]> git.ipfire.org Git - thirdparty/kernel/linux.git/commitdiff
sched/ext: Fold balance_scx() into pick_task_scx()
authorPeter Zijlstra <peterz@infradead.org>
Wed, 1 Oct 2025 18:41:36 +0000 (20:41 +0200)
committerPeter Zijlstra <peterz@infradead.org>
Thu, 16 Oct 2025 09:13:55 +0000 (11:13 +0200)
With pick_task() having an rf argument, it is possible to do the
lock-break there, get rid of the weird balance/pick_task hack.

Signed-off-by: Peter Zijlstra (Intel) <peterz@infradead.org>
Acked-by: Tejun Heo <tj@kernel.org>
kernel/sched/core.c
kernel/sched/ext.c
kernel/sched/sched.h

index a75d45680f9cea1cafede19768a1cf1660f4c0bb..096e8d03d85e77b5c213fafea4789a6db67e32cc 100644 (file)
@@ -5845,19 +5845,6 @@ static void prev_balance(struct rq *rq, struct task_struct *prev,
        const struct sched_class *start_class = prev->sched_class;
        const struct sched_class *class;
 
-#ifdef CONFIG_SCHED_CLASS_EXT
-       /*
-        * SCX requires a balance() call before every pick_task() including when
-        * waking up from SCHED_IDLE. If @start_class is below SCX, start from
-        * SCX instead. Also, set a flag to detect missing balance() call.
-        */
-       if (scx_enabled()) {
-               rq->scx.flags |= SCX_RQ_BAL_PENDING;
-               if (sched_class_above(&ext_sched_class, start_class))
-                       start_class = &ext_sched_class;
-       }
-#endif
-
        /*
         * We must do the balancing pass before put_prev_task(), such
         * that when we release the rq->lock the task is in the same
index dc743cac59cb0a3a79d49305ca3a66a4f51f7a2d..49f4a9e763486cf5f5dc6da25abd4d28497a2b90 100644 (file)
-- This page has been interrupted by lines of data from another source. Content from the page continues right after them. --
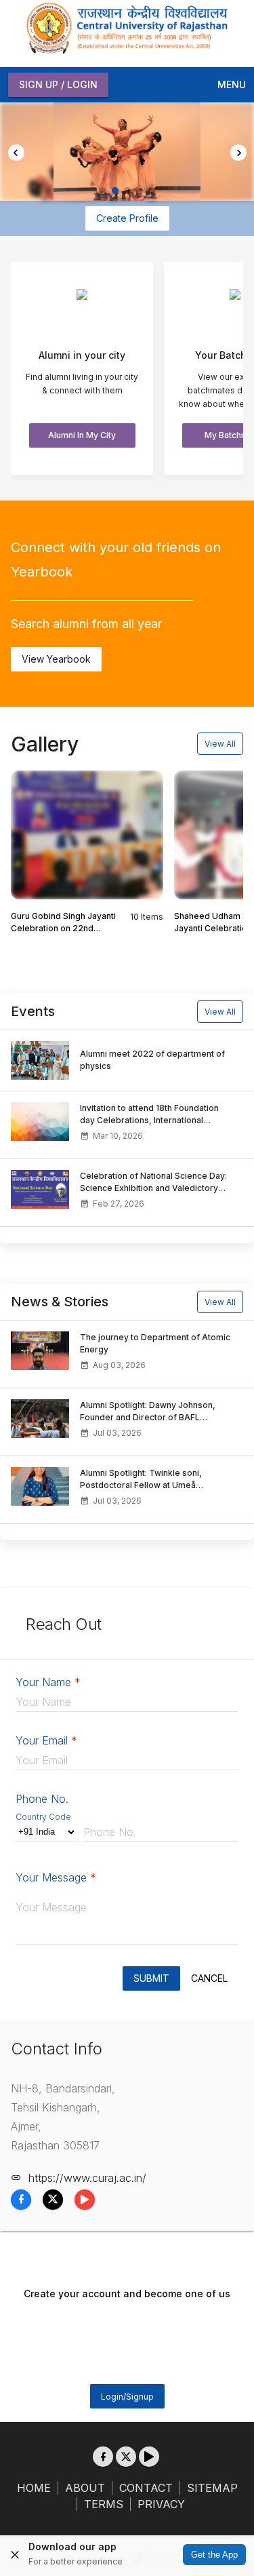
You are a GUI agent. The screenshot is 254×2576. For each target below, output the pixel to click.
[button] (103, 190)
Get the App (214, 2555)
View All (220, 744)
@@ -2013,7 +2013,7 @@ static int balance_one(struct rq *rq, struct task_struct *prev)
 
        lockdep_assert_rq_held(rq);
        rq->scx.flags |= SCX_RQ_IN_BALANCE;
-       rq->scx.flags &= ~(SCX_RQ_BAL_PENDING | SCX_RQ_BAL_KEEP);
+       rq->scx.flags &= ~SCX_RQ_BAL_KEEP;
 
        if ((sch->ops.flags & SCX_OPS_HAS_CPU_PREEMPT) &&
            unlikely(rq->scx.cpu_released)) {
@@ -2119,40 +2119,6 @@ has_tasks:
        return true;
 }
 
-static int balance_scx(struct rq *rq, struct task_struct *prev,
-                      struct rq_flags *rf)
-{
-       int ret;
-
-       rq_unpin_lock(rq, rf);
-
-       ret = balance_one(rq, prev);
-
-#ifdef CONFIG_SCHED_SMT
-       /*
-        * When core-sched is enabled, this ops.balance() call will be followed
-        * by pick_task_scx() on this CPU and the SMT siblings. Balance the
-        * siblings too.
-        */
-       if (sched_core_enabled(rq)) {
-               const struct cpumask *smt_mask = cpu_smt_mask(cpu_of(rq));
-               int scpu;
-
-               for_each_cpu_andnot(scpu, smt_mask, cpumask_of(cpu_of(rq))) {
-                       struct rq *srq = cpu_rq(scpu);
-                       struct task_struct *sprev = srq->curr;
-
-                       WARN_ON_ONCE(__rq_lockp(rq) != __rq_lockp(srq));
-                       update_rq_clock(srq);
-                       balance_one(srq, sprev);
-               }
-       }
-#endif
-       rq_repin_lock(rq, rf);
-
-       return ret;
-}
-
 static void process_ddsp_deferred_locals(struct rq *rq)
 {
        struct task_struct *p;
@@ -2335,38 +2301,19 @@ static struct task_struct *first_local_task(struct rq *rq)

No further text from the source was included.